For the material below, output exactly the span from the line with "Where should I click to: Click the avatar" to the line with "Click the 测量单位 row label", including both, and nothing besides.

....

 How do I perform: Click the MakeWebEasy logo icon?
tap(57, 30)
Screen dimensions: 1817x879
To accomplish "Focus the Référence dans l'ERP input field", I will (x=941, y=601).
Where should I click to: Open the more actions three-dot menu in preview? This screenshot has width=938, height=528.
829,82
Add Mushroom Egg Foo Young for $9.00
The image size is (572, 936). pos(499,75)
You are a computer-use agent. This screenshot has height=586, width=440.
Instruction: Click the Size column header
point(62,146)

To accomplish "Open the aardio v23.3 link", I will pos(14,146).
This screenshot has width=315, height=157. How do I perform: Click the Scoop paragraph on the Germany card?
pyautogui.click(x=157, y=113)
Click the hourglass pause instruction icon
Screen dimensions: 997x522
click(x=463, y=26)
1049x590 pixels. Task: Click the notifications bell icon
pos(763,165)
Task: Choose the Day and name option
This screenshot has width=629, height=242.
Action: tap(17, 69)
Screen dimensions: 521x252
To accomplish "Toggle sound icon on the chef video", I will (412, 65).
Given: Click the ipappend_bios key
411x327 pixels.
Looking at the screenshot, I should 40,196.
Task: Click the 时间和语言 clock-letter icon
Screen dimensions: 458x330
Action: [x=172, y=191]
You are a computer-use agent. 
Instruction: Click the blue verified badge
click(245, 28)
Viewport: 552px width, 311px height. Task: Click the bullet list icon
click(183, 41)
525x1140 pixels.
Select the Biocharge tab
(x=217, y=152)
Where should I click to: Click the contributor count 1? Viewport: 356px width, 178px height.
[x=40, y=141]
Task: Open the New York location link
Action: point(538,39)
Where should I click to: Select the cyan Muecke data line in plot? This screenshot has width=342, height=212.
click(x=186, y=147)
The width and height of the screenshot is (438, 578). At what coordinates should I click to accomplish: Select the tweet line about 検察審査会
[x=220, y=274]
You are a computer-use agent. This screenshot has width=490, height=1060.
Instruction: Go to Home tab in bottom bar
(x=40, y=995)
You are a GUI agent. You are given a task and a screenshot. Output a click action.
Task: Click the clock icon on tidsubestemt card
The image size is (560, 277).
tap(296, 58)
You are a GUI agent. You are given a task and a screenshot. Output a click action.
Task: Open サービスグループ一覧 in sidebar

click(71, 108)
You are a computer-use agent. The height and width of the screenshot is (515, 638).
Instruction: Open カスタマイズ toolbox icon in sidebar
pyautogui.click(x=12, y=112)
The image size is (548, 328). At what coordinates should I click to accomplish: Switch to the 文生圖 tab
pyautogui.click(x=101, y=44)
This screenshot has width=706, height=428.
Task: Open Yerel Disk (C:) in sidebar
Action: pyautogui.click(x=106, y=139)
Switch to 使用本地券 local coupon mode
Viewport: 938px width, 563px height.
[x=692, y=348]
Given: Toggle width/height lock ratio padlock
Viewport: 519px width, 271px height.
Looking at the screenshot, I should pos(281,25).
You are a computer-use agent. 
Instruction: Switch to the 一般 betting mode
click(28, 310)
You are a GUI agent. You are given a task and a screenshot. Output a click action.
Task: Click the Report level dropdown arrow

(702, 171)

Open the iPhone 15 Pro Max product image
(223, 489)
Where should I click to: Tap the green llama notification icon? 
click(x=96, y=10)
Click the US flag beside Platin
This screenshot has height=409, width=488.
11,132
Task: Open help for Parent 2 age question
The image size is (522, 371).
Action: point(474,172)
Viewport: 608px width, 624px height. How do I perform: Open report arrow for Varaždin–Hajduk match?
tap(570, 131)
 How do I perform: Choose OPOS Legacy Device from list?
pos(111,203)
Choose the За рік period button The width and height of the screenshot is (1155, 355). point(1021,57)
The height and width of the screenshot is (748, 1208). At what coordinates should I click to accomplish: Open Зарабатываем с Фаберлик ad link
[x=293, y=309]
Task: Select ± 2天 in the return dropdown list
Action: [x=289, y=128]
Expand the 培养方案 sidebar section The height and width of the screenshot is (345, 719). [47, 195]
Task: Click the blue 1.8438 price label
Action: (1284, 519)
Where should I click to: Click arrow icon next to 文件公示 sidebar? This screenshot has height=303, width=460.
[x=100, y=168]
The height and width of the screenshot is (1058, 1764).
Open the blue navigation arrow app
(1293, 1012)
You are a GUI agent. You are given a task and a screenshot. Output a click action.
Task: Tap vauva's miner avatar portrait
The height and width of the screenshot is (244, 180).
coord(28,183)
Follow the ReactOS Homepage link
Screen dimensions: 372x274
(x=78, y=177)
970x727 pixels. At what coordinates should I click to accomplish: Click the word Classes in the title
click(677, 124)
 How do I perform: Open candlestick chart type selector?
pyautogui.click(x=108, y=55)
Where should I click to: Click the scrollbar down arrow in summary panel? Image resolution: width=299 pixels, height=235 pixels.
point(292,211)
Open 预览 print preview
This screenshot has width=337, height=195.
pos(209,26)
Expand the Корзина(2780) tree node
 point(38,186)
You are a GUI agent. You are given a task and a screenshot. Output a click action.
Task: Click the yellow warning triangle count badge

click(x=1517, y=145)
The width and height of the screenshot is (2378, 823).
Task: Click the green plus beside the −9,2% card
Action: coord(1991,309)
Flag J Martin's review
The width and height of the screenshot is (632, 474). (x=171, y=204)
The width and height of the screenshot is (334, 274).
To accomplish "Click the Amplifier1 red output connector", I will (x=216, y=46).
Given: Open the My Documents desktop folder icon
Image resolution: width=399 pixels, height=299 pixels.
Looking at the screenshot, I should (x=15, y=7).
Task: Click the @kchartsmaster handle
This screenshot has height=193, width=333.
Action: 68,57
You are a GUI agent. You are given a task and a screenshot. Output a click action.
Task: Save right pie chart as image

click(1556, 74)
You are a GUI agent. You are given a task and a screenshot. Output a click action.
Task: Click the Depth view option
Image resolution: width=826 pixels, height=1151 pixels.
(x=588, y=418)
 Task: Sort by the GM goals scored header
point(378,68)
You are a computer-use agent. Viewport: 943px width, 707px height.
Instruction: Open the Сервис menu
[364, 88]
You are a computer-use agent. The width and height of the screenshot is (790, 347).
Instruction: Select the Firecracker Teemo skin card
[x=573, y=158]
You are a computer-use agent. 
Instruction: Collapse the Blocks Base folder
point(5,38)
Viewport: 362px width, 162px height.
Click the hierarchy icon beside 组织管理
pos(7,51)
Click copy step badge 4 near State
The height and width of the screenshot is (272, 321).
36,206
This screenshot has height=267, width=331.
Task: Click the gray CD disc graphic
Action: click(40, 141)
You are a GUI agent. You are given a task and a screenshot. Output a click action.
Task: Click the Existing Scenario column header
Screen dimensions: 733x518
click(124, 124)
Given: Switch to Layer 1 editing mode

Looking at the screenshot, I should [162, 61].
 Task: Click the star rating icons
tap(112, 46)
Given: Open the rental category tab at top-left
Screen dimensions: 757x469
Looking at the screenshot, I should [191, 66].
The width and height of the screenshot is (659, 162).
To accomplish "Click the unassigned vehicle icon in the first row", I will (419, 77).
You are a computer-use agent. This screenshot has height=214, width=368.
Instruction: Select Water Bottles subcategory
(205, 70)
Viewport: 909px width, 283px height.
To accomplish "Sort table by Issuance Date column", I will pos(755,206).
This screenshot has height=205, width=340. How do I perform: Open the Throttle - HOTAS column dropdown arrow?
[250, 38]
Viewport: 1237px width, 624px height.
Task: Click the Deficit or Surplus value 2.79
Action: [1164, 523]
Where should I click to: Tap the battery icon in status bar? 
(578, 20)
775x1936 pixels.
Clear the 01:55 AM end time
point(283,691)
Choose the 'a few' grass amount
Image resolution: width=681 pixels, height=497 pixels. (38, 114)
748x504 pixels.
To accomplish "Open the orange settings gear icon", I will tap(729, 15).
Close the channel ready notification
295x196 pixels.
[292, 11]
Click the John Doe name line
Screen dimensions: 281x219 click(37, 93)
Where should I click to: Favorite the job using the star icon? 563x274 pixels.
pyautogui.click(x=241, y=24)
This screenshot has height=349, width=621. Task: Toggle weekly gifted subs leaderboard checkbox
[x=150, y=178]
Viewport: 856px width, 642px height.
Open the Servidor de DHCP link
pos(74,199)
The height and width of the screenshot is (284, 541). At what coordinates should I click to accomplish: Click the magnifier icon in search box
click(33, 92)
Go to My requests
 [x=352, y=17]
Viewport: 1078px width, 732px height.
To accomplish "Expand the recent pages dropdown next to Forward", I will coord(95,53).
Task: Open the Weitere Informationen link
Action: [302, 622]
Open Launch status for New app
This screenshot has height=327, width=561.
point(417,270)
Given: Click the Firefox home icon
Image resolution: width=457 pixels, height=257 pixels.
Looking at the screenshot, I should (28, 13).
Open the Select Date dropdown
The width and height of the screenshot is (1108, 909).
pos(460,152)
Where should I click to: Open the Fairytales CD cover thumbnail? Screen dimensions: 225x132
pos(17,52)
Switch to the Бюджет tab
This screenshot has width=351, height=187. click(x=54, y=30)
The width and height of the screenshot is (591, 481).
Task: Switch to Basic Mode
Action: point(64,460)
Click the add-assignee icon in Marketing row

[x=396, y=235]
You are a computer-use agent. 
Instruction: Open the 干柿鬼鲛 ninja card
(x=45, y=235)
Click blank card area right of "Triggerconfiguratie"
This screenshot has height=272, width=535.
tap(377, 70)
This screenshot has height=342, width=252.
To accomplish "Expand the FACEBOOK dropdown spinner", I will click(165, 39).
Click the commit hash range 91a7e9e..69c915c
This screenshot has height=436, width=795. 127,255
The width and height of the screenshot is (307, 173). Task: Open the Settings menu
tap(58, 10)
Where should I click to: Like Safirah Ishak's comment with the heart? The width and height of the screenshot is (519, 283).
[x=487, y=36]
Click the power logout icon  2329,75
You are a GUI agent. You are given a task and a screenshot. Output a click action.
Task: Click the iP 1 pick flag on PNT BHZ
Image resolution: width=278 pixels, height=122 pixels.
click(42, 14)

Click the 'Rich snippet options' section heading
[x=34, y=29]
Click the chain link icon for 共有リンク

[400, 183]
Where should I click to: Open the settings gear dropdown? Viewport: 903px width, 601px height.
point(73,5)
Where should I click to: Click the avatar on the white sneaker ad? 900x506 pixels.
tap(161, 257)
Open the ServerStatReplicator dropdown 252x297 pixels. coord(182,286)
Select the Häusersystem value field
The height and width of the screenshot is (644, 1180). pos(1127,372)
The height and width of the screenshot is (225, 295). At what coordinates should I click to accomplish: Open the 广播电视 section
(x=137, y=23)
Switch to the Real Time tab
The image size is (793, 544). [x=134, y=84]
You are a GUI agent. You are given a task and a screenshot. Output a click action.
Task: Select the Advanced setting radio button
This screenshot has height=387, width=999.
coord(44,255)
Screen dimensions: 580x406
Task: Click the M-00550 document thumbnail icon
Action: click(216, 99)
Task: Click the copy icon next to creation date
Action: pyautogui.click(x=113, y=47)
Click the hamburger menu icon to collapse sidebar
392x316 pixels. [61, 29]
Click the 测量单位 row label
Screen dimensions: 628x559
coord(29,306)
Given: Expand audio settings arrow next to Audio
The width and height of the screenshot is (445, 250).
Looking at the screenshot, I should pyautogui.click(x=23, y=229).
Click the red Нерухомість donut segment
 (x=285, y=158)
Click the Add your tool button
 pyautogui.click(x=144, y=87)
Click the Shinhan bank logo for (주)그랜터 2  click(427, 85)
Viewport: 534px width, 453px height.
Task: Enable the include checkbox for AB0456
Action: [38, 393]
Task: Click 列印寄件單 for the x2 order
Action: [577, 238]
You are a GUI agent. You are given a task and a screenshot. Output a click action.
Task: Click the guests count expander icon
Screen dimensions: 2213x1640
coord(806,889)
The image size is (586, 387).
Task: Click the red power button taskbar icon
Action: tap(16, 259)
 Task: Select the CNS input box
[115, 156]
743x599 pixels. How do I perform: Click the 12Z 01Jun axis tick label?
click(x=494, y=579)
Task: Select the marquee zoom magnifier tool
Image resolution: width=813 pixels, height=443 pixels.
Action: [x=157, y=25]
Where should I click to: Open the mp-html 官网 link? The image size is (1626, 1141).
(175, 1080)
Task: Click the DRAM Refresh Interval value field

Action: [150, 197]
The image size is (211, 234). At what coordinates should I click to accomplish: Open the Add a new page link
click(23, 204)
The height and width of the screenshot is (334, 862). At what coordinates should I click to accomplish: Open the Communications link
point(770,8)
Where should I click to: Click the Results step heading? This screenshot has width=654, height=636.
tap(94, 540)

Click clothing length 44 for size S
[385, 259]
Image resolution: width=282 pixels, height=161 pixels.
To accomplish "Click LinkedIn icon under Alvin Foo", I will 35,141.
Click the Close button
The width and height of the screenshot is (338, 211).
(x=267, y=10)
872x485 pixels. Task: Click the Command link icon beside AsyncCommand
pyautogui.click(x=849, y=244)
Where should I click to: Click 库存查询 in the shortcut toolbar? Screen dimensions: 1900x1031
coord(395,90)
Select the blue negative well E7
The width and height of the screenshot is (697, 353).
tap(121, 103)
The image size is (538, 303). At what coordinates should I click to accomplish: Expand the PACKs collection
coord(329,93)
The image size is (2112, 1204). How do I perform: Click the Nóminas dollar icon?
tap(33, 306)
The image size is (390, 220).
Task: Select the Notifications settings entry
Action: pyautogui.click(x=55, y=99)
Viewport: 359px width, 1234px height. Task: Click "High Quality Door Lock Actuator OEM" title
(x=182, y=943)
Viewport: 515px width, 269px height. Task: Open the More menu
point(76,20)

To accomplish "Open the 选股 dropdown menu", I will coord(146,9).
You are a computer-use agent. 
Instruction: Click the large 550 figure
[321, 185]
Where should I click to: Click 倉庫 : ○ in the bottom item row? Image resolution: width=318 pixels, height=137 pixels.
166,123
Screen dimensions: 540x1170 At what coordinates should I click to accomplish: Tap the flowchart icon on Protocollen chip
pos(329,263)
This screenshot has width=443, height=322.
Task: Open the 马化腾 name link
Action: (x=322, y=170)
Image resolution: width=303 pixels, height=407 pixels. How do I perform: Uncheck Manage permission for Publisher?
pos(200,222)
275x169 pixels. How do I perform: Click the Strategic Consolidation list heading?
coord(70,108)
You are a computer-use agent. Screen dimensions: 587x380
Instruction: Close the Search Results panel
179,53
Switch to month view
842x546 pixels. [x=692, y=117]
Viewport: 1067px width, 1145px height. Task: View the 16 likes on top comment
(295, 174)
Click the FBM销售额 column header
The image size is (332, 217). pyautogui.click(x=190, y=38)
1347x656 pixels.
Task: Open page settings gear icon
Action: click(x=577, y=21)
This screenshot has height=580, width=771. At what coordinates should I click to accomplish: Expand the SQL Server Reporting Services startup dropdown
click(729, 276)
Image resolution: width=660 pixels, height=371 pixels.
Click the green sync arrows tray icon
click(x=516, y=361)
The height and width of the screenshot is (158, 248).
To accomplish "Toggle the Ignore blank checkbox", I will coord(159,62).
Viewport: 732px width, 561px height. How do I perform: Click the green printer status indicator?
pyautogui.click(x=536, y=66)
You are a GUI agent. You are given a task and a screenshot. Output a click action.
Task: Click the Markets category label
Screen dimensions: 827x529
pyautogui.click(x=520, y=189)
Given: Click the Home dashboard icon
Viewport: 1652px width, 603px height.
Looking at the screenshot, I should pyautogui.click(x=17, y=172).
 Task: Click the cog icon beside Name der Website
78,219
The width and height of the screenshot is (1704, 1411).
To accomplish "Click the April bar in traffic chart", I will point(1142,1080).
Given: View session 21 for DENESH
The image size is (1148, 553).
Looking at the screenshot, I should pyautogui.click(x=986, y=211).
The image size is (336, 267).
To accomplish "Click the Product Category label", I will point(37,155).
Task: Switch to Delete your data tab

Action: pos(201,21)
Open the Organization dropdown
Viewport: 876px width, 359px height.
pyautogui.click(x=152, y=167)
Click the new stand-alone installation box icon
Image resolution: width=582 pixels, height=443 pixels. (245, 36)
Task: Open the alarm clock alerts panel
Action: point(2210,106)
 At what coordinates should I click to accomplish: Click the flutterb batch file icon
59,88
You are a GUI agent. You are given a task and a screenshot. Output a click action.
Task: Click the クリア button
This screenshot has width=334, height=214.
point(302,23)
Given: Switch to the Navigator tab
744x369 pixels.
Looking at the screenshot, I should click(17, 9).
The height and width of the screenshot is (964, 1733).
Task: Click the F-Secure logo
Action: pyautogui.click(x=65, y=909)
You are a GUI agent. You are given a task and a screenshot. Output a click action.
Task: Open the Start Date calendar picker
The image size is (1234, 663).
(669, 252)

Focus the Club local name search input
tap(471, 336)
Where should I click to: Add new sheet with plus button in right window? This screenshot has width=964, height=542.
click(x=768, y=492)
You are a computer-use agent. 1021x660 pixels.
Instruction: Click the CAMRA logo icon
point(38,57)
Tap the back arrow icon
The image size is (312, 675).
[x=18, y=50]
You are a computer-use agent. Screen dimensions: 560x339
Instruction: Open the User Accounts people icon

....

OUTPUT BELOW —
Where should I click to: Click the avatar on the white sneaker ad? 900x506 pixels.
tap(161, 257)
Open the ServerStatReplicator dropdown 252x297 pixels. coord(182,286)
Select the Häusersystem value field
The height and width of the screenshot is (644, 1180). pos(1127,372)
The height and width of the screenshot is (225, 295). At what coordinates should I click to accomplish: Open the 广播电视 section
(x=137, y=23)
Switch to the Real Time tab
The image size is (793, 544). [x=134, y=84]
You are a GUI agent. You are given a task and a screenshot. Output a click action.
Task: Select the Advanced setting radio button
This screenshot has height=387, width=999.
coord(44,255)
Screen dimensions: 580x406
Task: Click the M-00550 document thumbnail icon
Action: click(216, 99)
Task: Click the copy icon next to creation date
Action: pyautogui.click(x=113, y=47)
Click the hamburger menu icon to collapse sidebar
392x316 pixels. [61, 29]
Click the 测量单位 row label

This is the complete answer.